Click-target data
= = = = = = =

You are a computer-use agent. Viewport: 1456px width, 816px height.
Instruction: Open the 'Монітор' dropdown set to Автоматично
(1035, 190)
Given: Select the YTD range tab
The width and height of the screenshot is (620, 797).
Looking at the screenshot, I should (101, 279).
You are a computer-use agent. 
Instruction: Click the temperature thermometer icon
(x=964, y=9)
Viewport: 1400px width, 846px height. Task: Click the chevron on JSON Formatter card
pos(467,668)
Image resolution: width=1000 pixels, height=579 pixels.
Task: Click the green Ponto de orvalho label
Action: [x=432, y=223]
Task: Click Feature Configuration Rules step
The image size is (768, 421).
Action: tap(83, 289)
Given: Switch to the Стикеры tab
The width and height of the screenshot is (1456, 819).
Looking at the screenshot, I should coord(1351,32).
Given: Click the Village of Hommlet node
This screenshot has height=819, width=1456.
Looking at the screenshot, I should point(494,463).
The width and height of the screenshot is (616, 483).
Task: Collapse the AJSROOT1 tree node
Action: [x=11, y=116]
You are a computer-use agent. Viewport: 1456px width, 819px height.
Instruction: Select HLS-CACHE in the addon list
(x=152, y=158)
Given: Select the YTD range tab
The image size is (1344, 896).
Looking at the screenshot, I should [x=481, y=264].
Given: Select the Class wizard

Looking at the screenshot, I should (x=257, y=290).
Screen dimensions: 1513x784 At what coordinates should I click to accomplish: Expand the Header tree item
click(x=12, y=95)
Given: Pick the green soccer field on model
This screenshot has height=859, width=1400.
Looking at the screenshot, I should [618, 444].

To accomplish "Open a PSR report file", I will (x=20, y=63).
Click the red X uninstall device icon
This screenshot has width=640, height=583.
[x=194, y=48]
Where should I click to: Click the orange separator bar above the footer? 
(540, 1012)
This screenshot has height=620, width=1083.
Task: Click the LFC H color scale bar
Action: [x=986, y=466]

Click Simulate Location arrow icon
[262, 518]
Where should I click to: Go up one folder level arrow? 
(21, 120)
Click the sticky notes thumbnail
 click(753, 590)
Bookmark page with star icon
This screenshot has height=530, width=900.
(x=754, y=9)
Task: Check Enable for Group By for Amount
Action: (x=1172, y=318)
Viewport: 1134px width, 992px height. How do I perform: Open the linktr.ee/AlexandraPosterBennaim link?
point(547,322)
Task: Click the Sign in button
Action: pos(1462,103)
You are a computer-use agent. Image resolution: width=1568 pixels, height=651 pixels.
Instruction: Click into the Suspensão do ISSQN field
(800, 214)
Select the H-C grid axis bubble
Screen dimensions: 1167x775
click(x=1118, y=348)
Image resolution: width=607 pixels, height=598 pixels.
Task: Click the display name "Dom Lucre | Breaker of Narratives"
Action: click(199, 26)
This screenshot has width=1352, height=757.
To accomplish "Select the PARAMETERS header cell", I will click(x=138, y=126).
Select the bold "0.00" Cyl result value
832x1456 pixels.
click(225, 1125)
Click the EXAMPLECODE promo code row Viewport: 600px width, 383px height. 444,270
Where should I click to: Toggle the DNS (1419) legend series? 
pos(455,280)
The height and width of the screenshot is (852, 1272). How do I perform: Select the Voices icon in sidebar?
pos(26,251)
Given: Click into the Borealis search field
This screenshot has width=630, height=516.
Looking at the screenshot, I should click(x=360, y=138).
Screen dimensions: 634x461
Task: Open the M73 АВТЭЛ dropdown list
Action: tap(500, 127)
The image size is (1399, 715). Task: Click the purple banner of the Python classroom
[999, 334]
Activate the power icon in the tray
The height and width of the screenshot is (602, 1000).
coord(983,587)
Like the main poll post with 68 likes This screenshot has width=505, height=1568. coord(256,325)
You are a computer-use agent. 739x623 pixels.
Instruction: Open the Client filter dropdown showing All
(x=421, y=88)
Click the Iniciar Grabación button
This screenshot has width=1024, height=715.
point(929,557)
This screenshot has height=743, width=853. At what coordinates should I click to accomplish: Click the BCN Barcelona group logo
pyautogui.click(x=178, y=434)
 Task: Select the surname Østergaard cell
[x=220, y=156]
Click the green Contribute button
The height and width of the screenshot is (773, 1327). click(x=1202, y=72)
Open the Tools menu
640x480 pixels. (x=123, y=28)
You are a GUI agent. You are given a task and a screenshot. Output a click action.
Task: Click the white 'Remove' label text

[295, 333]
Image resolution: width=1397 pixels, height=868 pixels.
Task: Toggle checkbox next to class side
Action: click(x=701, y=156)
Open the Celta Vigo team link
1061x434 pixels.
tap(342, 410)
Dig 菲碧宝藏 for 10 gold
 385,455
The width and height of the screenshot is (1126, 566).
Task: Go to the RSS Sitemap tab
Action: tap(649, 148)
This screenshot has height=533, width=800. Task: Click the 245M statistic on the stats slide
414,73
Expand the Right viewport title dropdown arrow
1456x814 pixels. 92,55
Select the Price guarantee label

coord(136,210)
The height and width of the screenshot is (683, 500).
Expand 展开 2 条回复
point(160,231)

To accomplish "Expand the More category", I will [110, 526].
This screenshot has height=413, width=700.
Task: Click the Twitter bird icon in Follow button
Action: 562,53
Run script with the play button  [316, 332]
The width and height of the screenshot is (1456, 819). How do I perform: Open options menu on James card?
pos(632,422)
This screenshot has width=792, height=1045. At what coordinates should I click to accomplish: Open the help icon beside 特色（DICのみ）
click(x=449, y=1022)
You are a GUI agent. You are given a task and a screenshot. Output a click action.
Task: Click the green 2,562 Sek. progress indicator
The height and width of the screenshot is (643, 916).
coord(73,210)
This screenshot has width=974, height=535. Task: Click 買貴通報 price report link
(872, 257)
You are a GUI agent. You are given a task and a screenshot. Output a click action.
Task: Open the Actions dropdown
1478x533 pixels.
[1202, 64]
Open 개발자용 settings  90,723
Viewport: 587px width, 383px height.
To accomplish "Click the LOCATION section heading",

= = = = = = =

Turn every line of the rows above into a numbered list, one line per item, and drop the blank lines.

ANSWER:
1. You are a computer-use agent. Viewport: 1456px width, 816px height.
2. Instruction: Open the 'Монітор' dropdown set to Автоматично
3. (1035, 190)
4. Given: Select the YTD range tab
5. The width and height of the screenshot is (620, 797).
6. Looking at the screenshot, I should (101, 279).
7. You are a computer-use agent. 
8. Instruction: Click the temperature thermometer icon
9. (x=964, y=9)
10. Viewport: 1400px width, 846px height. Task: Click the chevron on JSON Formatter card
11. pos(467,668)
12. Image resolution: width=1000 pixels, height=579 pixels.
13. Task: Click the green Ponto de orvalho label
14. Action: [x=432, y=223]
15. Task: Click Feature Configuration Rules step
16. The image size is (768, 421).
17. Action: tap(83, 289)
18. Given: Switch to the Стикеры tab
19. The width and height of the screenshot is (1456, 819).
20. Looking at the screenshot, I should coord(1351,32).
21. Given: Click the Village of Hommlet node
22. This screenshot has height=819, width=1456.
23. Looking at the screenshot, I should point(494,463).
24. The width and height of the screenshot is (616, 483).
25. Task: Collapse the AJSROOT1 tree node
26. Action: [x=11, y=116]
27. You are a computer-use agent. Viewport: 1456px width, 819px height.
28. Instruction: Select HLS-CACHE in the addon list
29. (x=152, y=158)
30. Given: Select the YTD range tab
31. The image size is (1344, 896).
32. Looking at the screenshot, I should [x=481, y=264].
33. Given: Select the Class wizard
34. Looking at the screenshot, I should (x=257, y=290).
35. Screen dimensions: 1513x784 At what coordinates should I click to accomplish: Expand the Header tree item
36. click(x=12, y=95)
37. Given: Pick the green soccer field on model
38. This screenshot has height=859, width=1400.
39. Looking at the screenshot, I should [618, 444].
40. To accomplish "Open a PSR report file", I will (x=20, y=63).
41. Click the red X uninstall device icon
42. This screenshot has width=640, height=583.
43. [x=194, y=48]
44. Where should I click to: Click the orange separator bar above the footer? 
45. (540, 1012)
46. This screenshot has height=620, width=1083.
47. Task: Click the LFC H color scale bar
48. Action: [x=986, y=466]
49. Click Simulate Location arrow icon
50. [262, 518]
51. Where should I click to: Go up one folder level arrow? 
52. (21, 120)
53. Click the sticky notes thumbnail
54.  click(753, 590)
55. Bookmark page with star icon
56. This screenshot has height=530, width=900.
57. (x=754, y=9)
58. Task: Check Enable for Group By for Amount
59. Action: (x=1172, y=318)
60. Viewport: 1134px width, 992px height. How do I perform: Open the linktr.ee/AlexandraPosterBennaim link?
61. point(547,322)
62. Task: Click the Sign in button
63. Action: pos(1462,103)
64. You are a computer-use agent. Image resolution: width=1568 pixels, height=651 pixels.
65. Instruction: Click into the Suspensão do ISSQN field
66. (800, 214)
67. Select the H-C grid axis bubble
68. Screen dimensions: 1167x775
69. click(x=1118, y=348)
70. Image resolution: width=607 pixels, height=598 pixels.
71. Task: Click the display name "Dom Lucre | Breaker of Narratives"
72. Action: click(199, 26)
73. This screenshot has width=1352, height=757.
74. To accomplish "Select the PARAMETERS header cell", I will click(x=138, y=126).
75. Select the bold "0.00" Cyl result value
76. 832x1456 pixels.
77. click(225, 1125)
78. Click the EXAMPLECODE promo code row Viewport: 600px width, 383px height. 444,270
79. Where should I click to: Toggle the DNS (1419) legend series? 
80. pos(455,280)
81. The height and width of the screenshot is (852, 1272). How do I perform: Select the Voices icon in sidebar?
82. pos(26,251)
83. Given: Click into the Borealis search field
84. This screenshot has width=630, height=516.
85. Looking at the screenshot, I should click(x=360, y=138).
86. Screen dimensions: 634x461
87. Task: Open the M73 АВТЭЛ dropdown list
88. Action: tap(500, 127)
89. The image size is (1399, 715). Task: Click the purple banner of the Python classroom
90. [999, 334]
91. Activate the power icon in the tray
92. The height and width of the screenshot is (602, 1000).
93. coord(983,587)
94. Like the main poll post with 68 likes This screenshot has width=505, height=1568. coord(256,325)
95. You are a computer-use agent. 739x623 pixels.
96. Instruction: Open the Client filter dropdown showing All
97. (x=421, y=88)
98. Click the Iniciar Grabación button
99. This screenshot has width=1024, height=715.
100. point(929,557)
101. This screenshot has height=743, width=853. At what coordinates should I click to accomplish: Click the BCN Barcelona group logo
102. pyautogui.click(x=178, y=434)
103.  Task: Select the surname Østergaard cell
104. [x=220, y=156]
105. Click the green Contribute button
106. The height and width of the screenshot is (773, 1327). click(x=1202, y=72)
107. Open the Tools menu
108. 640x480 pixels. (x=123, y=28)
109. You are a GUI agent. You are given a task and a screenshot. Output a click action.
110. Task: Click the white 'Remove' label text
111. [295, 333]
112. Image resolution: width=1397 pixels, height=868 pixels.
113. Task: Toggle checkbox next to class side
114. Action: click(x=701, y=156)
115. Open the Celta Vigo team link
116. 1061x434 pixels.
117. tap(342, 410)
118. Dig 菲碧宝藏 for 10 gold
119.  385,455
120. The width and height of the screenshot is (1126, 566).
121. Task: Go to the RSS Sitemap tab
122. Action: tap(649, 148)
123. This screenshot has height=533, width=800. Task: Click the 245M statistic on the stats slide
124. 414,73
125. Expand the Right viewport title dropdown arrow
126. 1456x814 pixels. 92,55
127. Select the Price guarantee label
128. coord(136,210)
129. The height and width of the screenshot is (683, 500).
130. Expand 展开 2 条回复
131. point(160,231)
132. To accomplish "Expand the More category", I will [110, 526].
133. This screenshot has height=413, width=700.
134. Task: Click the Twitter bird icon in Follow button
135. Action: 562,53
136. Run script with the play button  [316, 332]
137. The width and height of the screenshot is (1456, 819). How do I perform: Open options menu on James card?
138. pos(632,422)
139. This screenshot has width=792, height=1045. At what coordinates should I click to accomplish: Open the help icon beside 特色（DICのみ）
140. click(x=449, y=1022)
141. You are a GUI agent. You are given a task and a screenshot. Output a click action.
142. Task: Click the green 2,562 Sek. progress indicator
143. The height and width of the screenshot is (643, 916).
144. coord(73,210)
145. This screenshot has width=974, height=535. Task: Click 買貴通報 price report link
146. (872, 257)
147. You are a GUI agent. You are given a task and a screenshot. Output a click action.
148. Task: Open the Actions dropdown
149. 1478x533 pixels.
150. [1202, 64]
151. Open 개발자용 settings  90,723
152. Viewport: 587px width, 383px height.
153. To accomplish "Click the LOCATION section heading",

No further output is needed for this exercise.